While trying to find some libraries for RDF/OWL stuff I noticed that most of the software in this area is written in Java. This raised a question about the performance of such applications. Since OWL data can be pretty complicated especially for the reasoning software the performance becomes a critical factor.

So I was wondering, why people choose Java for implementing such things.

It looks like currently Java is getting credits for being almost equal or even faster to C++ in terms of performance in numerical calculations (see http://www.idiom.com/~zilla/Computer/javaCbenchmark.html).

Actually, what makes sense for me here is the way how question is stated. The question of performance here is equal to the comparison between
almost incomparable things like “who is stronger: a boxer or a karate guy?”.

We cannot set such question because it is obvious that:

  1. Strong C++ coder will write faster code than strong JAVA programmer.
  2. Novice C++ coder will write same or slower code than novice JAVA programmer.
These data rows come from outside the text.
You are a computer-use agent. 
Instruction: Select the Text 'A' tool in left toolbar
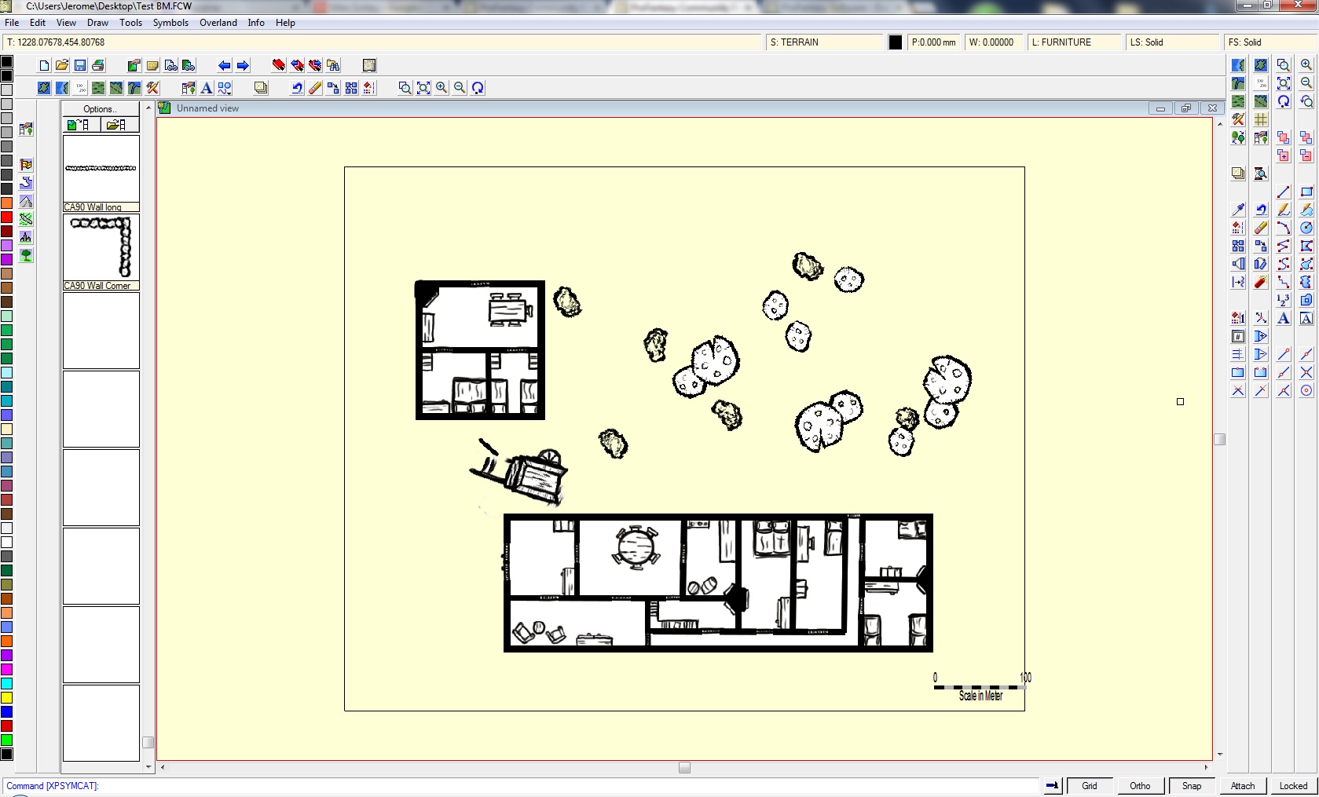207,89
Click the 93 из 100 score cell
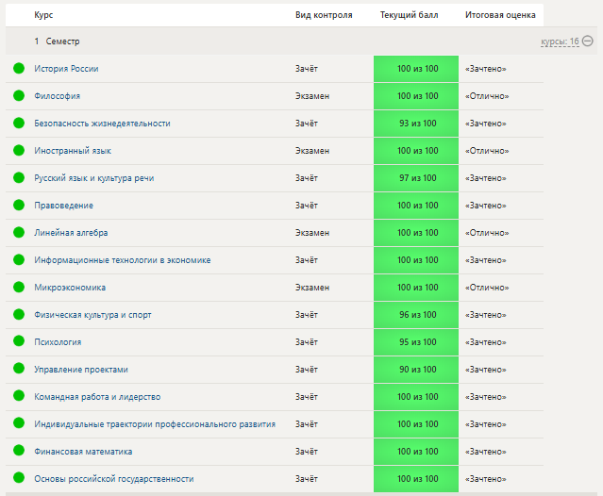Image resolution: width=603 pixels, height=496 pixels. tap(417, 124)
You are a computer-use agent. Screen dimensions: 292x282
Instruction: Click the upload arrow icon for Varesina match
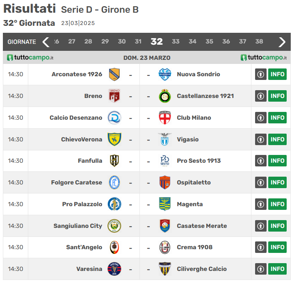(x=261, y=269)
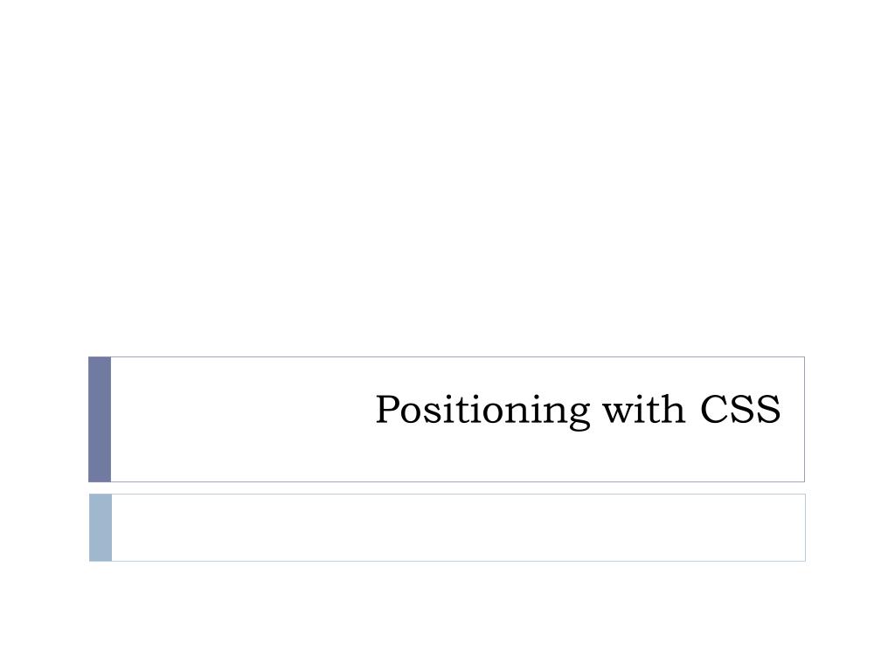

However, the important statement which actually stays behind the
decision between Java and c++ is:

Average JAVA coder will code faster than average C++ coder.

The strong points of JAVA versus C++ is the simplicity, maintainability and portability.
While C++ program can also be portable, it is harder for the novice user to build and adapt the code for a specific platform.

I believe this is a major point taken into account when a pilot application or library is being developed.

Seriously, the only code which works faster than good C implementation would be hand optimized asm version.

2 Responses to “While we should not seriosly compare JAVA and C++ performance”

  1. Tom Barta says:

    Particularly in the context of RDF/OWL, I think it doesn’t matter too much. XML parsing is fairly heavy, enough so that I would argue that you should reconsider either the file format or (more importantly) your algorithm before reconsidering the implementation language.

  2. Alex says:

    Unfortunately the parsing of OWL document is not the dominant task. The reasoning (logical entailment, inference) is the main problem. You can search for an article “Benchmarking OWL Reasoner”, there are some figures about Java and C++ reasoners. In overal both are bad :) but C++ is still much faster.